● Exercise brief: Verbatim copy, images excluded: write out each record shown below.

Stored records
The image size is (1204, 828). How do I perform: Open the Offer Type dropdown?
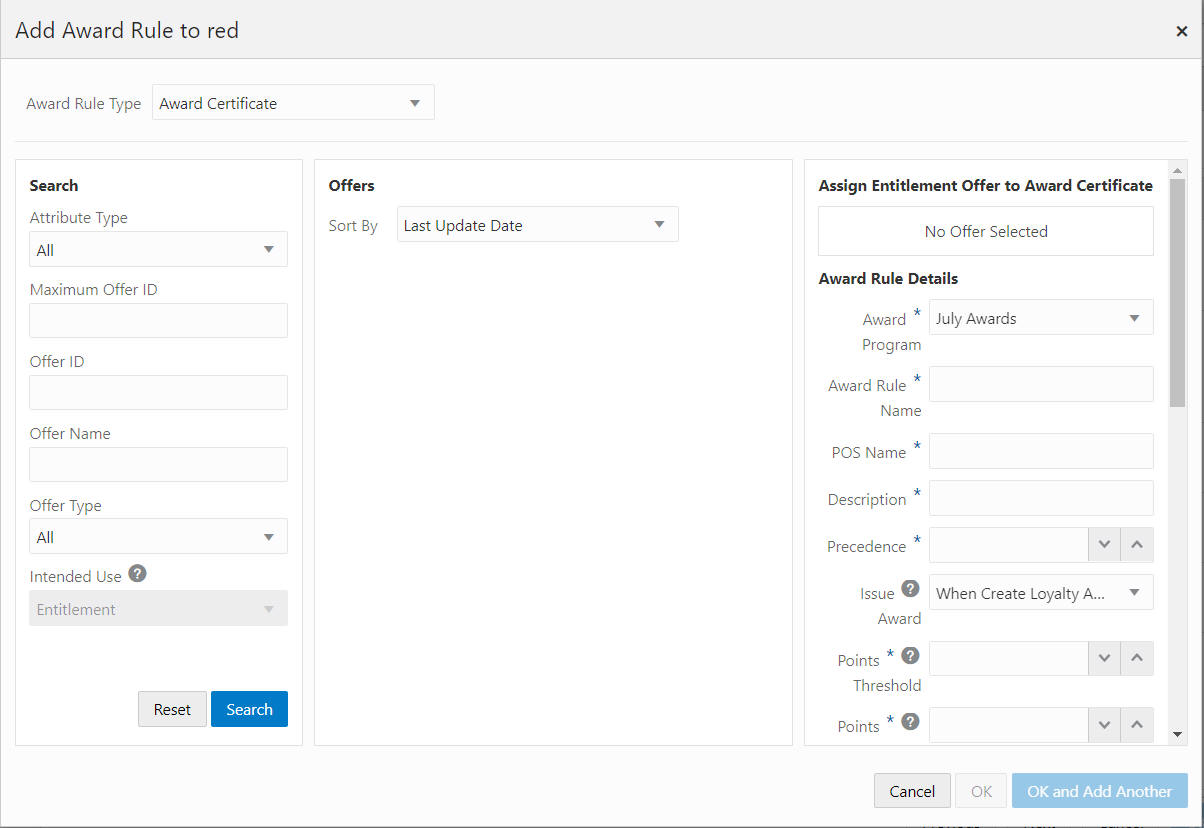click(x=158, y=536)
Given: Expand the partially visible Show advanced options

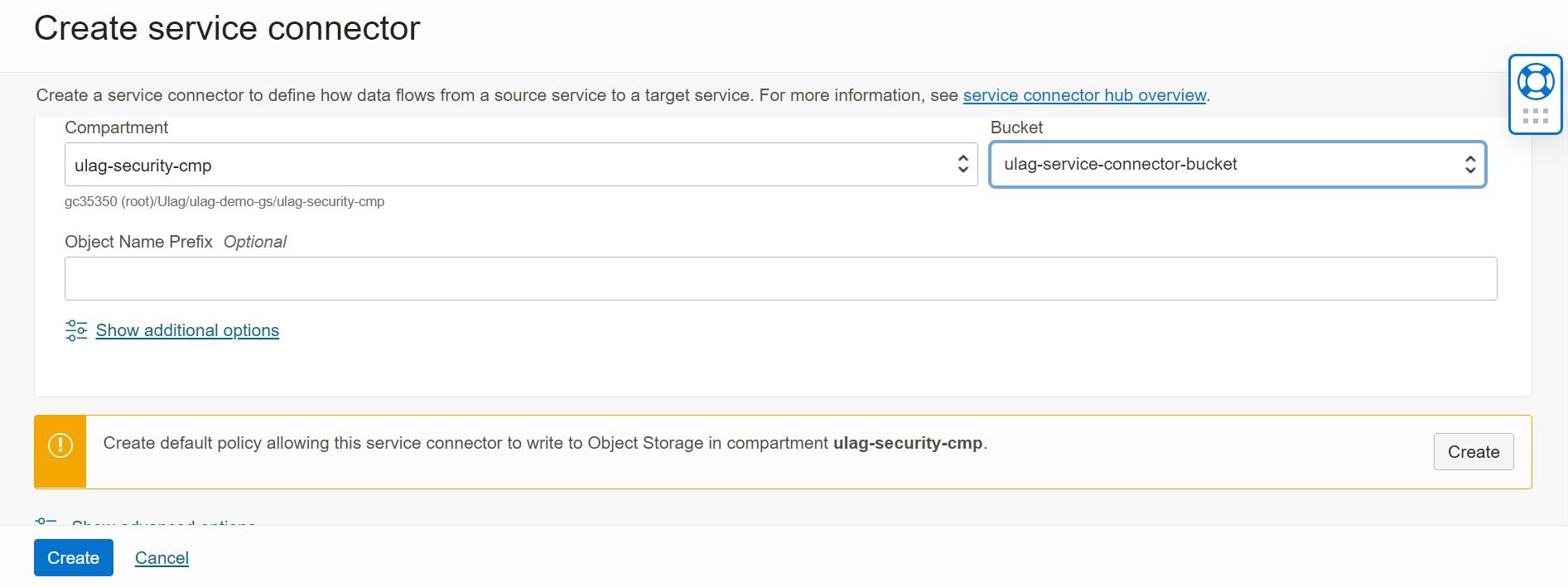Looking at the screenshot, I should coord(164,522).
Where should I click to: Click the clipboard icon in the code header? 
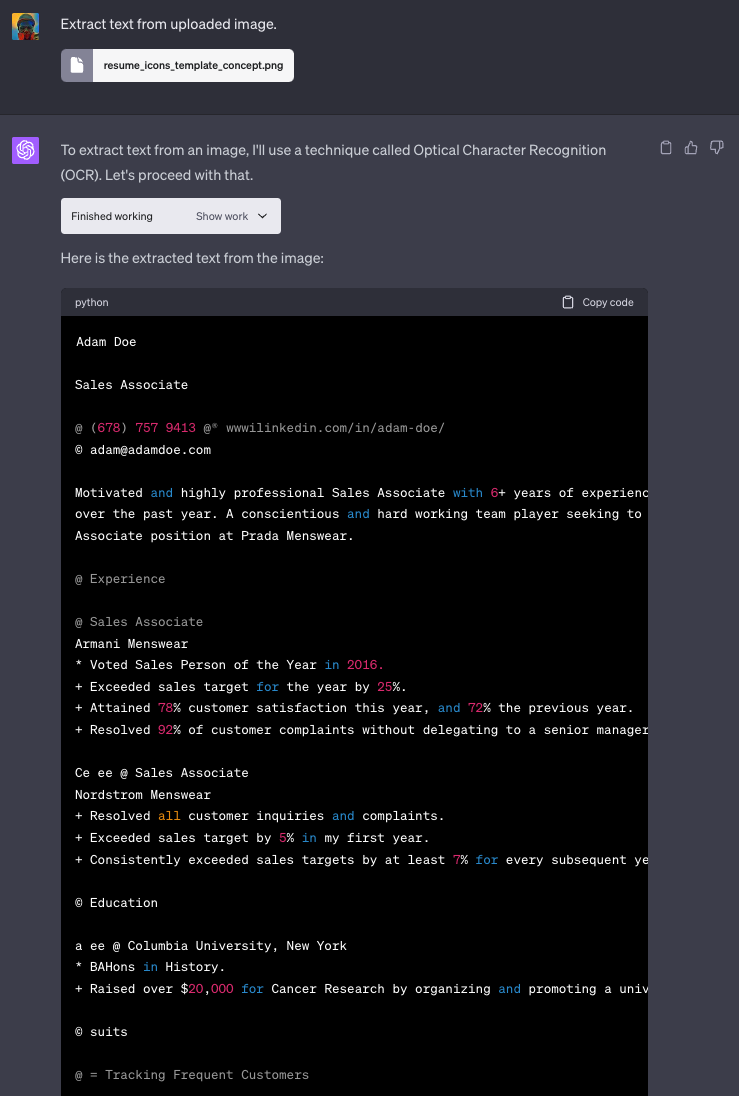[x=568, y=302]
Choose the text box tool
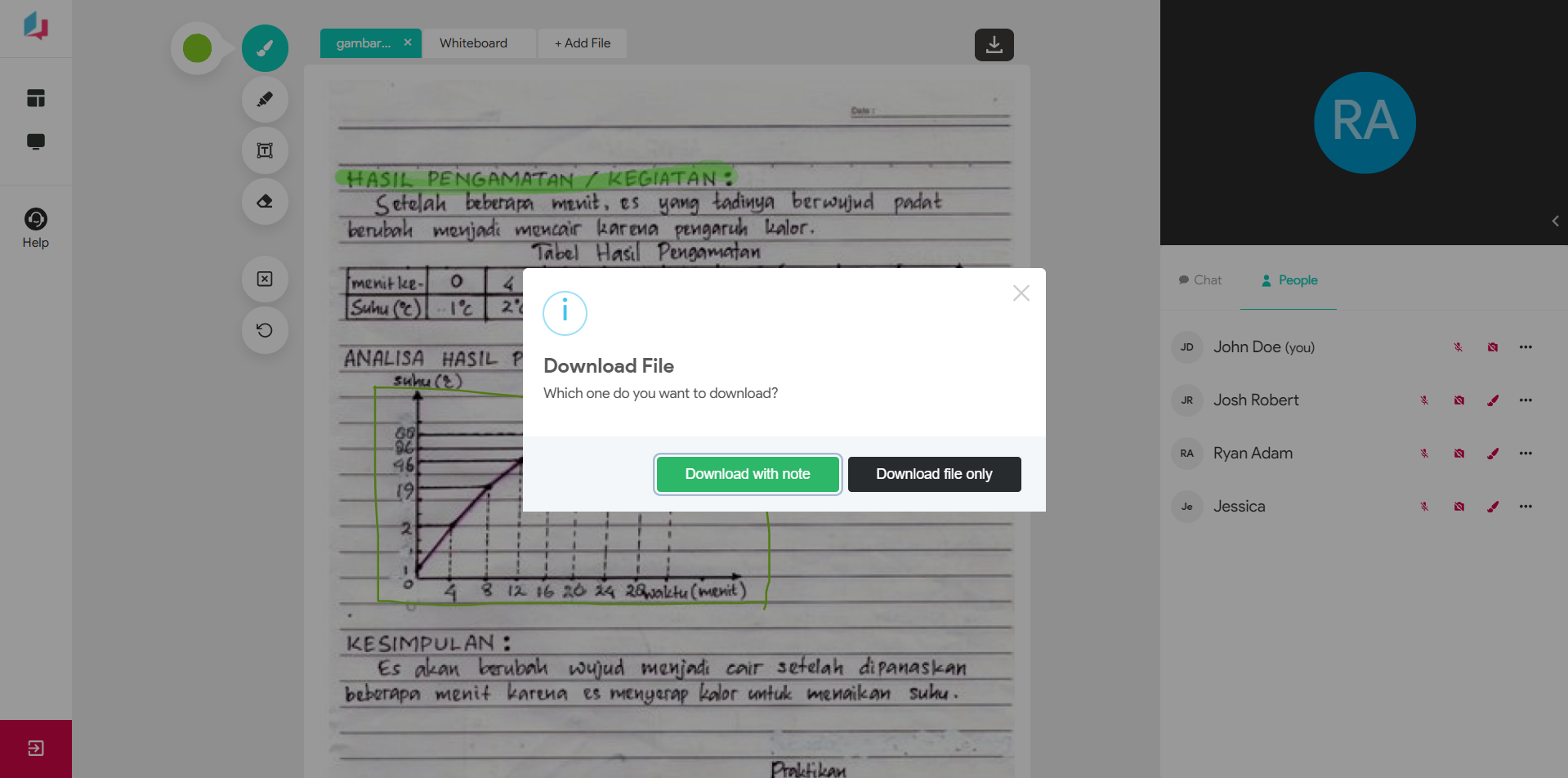The width and height of the screenshot is (1568, 778). [265, 150]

● Expected output:
The image size is (1204, 828). How do I perform: Open the Offer Type dropdown?
click(x=158, y=536)
Given: Expand the partially visible Show advanced options

Looking at the screenshot, I should coord(164,522).
Where should I click to: Click the clipboard icon in the code header? 
[x=568, y=302]
Choose the text box tool
The width and height of the screenshot is (1568, 778). [265, 150]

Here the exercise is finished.